Thursday, December 22, 2005

Interactions: Trade Policy and Healthcare Reform After Chaoulli v. Quebec

The following is an abstract for the peer-reviewed article, "Interactions: Trade Policy and Healthcare Reform After Chaoulli v. Quebec," Healthcare Policy, Vol.1, No.2 (January 2006).
To view the article in its entirety, readers are advised to visit a good university library in their vicinity, or go to http://www.healthcarepolicy.net.

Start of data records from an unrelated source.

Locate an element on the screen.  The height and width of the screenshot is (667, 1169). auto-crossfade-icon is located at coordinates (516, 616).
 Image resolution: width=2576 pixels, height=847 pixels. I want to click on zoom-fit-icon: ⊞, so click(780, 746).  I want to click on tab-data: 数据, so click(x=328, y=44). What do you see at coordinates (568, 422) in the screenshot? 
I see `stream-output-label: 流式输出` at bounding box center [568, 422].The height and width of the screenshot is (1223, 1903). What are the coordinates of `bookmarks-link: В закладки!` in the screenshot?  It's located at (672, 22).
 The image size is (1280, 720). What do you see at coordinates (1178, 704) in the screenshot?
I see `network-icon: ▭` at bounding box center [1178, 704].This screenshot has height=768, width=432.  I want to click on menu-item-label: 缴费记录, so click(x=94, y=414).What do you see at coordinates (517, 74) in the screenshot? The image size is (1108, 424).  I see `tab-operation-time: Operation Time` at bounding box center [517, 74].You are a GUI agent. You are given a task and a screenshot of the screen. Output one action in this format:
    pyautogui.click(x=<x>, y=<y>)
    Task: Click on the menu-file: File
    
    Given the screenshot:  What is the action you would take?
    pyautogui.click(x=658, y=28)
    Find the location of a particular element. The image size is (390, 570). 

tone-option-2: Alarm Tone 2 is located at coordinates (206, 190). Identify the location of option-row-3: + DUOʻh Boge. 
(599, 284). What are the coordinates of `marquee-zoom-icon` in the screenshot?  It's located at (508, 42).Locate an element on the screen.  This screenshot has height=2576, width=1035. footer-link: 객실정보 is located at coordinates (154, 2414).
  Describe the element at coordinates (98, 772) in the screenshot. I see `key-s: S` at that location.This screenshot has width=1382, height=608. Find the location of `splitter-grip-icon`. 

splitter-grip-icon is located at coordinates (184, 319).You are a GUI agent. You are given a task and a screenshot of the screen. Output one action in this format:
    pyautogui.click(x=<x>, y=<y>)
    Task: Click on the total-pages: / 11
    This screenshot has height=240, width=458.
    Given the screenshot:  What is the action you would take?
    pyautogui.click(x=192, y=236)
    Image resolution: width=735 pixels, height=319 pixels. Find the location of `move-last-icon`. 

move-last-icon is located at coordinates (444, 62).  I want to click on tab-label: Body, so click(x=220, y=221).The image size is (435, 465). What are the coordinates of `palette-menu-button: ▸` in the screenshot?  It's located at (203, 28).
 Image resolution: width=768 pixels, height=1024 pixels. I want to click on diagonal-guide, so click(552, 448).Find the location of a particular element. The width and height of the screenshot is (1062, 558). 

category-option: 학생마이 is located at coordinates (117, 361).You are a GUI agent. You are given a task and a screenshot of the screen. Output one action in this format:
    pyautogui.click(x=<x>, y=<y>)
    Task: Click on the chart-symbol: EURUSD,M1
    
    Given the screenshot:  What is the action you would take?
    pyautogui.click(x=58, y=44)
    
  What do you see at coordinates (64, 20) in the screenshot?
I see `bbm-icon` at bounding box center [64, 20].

Interactions: Trade Policy and Healthcare Reform After Chaoulli v. Quebec

Is it time for Canada to acknowledge the fragile boundary between health and trade policies and strengthen the separation between private-and public-health insurance?

Abstract


The insulation of Canada’s healthcare system from trade treaty obligations is crucial to the legitimacy of Canada’s trade policy. Legal analysis has suggested, however, that competitive and for-profit delivery of the kind contemplated by the Kirby Report and some provinces may make healthcare more vulnerable to challenges under NAFTA and GATS. The Government of Canada has tried to counter this interpretation by stressing the importance of public financing as the principal criterion for exemption of healthcare from trade treaties, but now the potential for private funding of essential medical services indicated by the Supreme Court’s decision in Chaoulli v. Quebec has made that line of argument look risky as well. It is apparent that Canada failed to anticipate the possible interactions of domestic, international and constitutional law when it made commitments in the area of private health insurance at the WTO in 1997. Accordingly, the time has come to acknowledge the fragility of the boundary between health and trade policies, to take the risks and costs associated with trade treaty obligations fully into account when undertaking healthcare reform and to strengthen the separation between private and public health insurance.